More Studies from 35 to 50 years Ago Proven False

It seems that in light of today's fabricated studies, that in years gone by, studies were also fabricated by researchers to gain a reputation and a little fame. These people may be the cause of the research fabrications by many companies and government today as they learn how easily researchers can be coerced. Researchers in general seem to have no ethics and even less interest in research that could be of clinical value. It is all about the money

Like researchers of three or more decades ago, it was about agendas and the amount of research money that fabrication of research could bring into their pockets. Researchers today have the Big Four plus Big Government to provide money and direction for research – Big Pharma, Big Food, Big Chemical, Big Agriculture, and Big Government. And the direction is of even less clinical value. My blog on junk science is big business helps explain this.

Now like the fat fiasco by 1956 of the “Seven Countries Study” led by Ancel Keys, another study has been disproved. A supposedly landmark study from 1970 by two Danish researchers, Bang and Dyerberg has been finally shown to be false and exactly the opposite is the case. Their research has been the basis for heart healthy guidelines for years and recommended oily fish to be heart healthy.

Guess what? A new review of information has determined that Bang and Dyerberg failed actually to investigate the cardiovascular health of the Eskimo population, meaning that the cardioprotective effects of their diet are unsubstantiated. Their research focused on the dietary habits of Eskimos and offered only speculation that the high intake of marine fats exerted a protective effect on coronary arteries.

Now, researchers have found that Eskimos actually suffered from CAD (coronary artery disease) at the same rate as their Caucasian counterparts. Bang and Dyerberg relied mainly on annual reports produced by the Chief Medical Officer of Greenland to ascertain CAD deaths in the region.

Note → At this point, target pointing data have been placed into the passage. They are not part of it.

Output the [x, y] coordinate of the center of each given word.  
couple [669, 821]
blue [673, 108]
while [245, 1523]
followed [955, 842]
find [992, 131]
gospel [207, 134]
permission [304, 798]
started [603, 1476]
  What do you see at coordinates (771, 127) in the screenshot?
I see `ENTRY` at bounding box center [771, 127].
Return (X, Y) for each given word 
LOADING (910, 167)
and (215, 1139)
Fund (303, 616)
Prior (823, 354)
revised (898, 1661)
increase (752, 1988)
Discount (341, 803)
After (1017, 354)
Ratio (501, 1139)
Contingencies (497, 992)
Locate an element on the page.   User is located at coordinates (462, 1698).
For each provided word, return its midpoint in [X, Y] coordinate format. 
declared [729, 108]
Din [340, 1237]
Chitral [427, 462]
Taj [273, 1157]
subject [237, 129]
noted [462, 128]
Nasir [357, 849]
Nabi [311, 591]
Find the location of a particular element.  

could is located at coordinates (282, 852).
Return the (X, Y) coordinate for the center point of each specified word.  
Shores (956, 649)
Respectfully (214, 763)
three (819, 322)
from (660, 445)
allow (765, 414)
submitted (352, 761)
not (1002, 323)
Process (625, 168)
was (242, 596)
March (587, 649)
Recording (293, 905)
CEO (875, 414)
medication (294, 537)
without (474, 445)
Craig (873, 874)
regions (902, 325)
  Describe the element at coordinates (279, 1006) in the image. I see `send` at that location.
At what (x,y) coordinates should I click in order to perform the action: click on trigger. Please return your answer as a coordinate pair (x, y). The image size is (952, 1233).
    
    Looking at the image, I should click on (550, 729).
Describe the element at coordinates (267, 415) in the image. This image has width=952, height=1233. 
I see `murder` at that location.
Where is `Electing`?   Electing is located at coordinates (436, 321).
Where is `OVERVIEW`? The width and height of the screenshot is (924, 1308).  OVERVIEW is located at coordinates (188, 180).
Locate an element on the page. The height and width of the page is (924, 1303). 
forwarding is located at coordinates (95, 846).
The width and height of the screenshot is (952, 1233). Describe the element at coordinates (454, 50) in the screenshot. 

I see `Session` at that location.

In fact, researchers have now found that concerns about the validity of Greenland’s death certificates have been raised by a number of different reports and that at the time, more than 30% of the population lived in remote outposts where no medical officer was stationed. This meant that 20% of the death certificates were completed without a doctor having examined the body.”

The 2014 study has identified a number of reasons that those records were likely insufficient, mainly that the rural and inaccessible nature of Greenland made it difficult for accurate records to be kept and that many people had inadequate access to medical personnel to report cardiovascular problems or heart attacks.”

Overall, their life expectancy is approximately 10 years less than the typical Danish population and their overall mortality is twice as high as that of non-Eskimo populations.”

Yet, this study is still widely cited today when recommending the dietary addition of fish oil supplements (like omega-3 fatty acids) or oily fish to help avoid cardiovascular problems. Even with this evidence, our doctors continue to believe these old studies and still trot them out as fact when patients are resistant to their advice.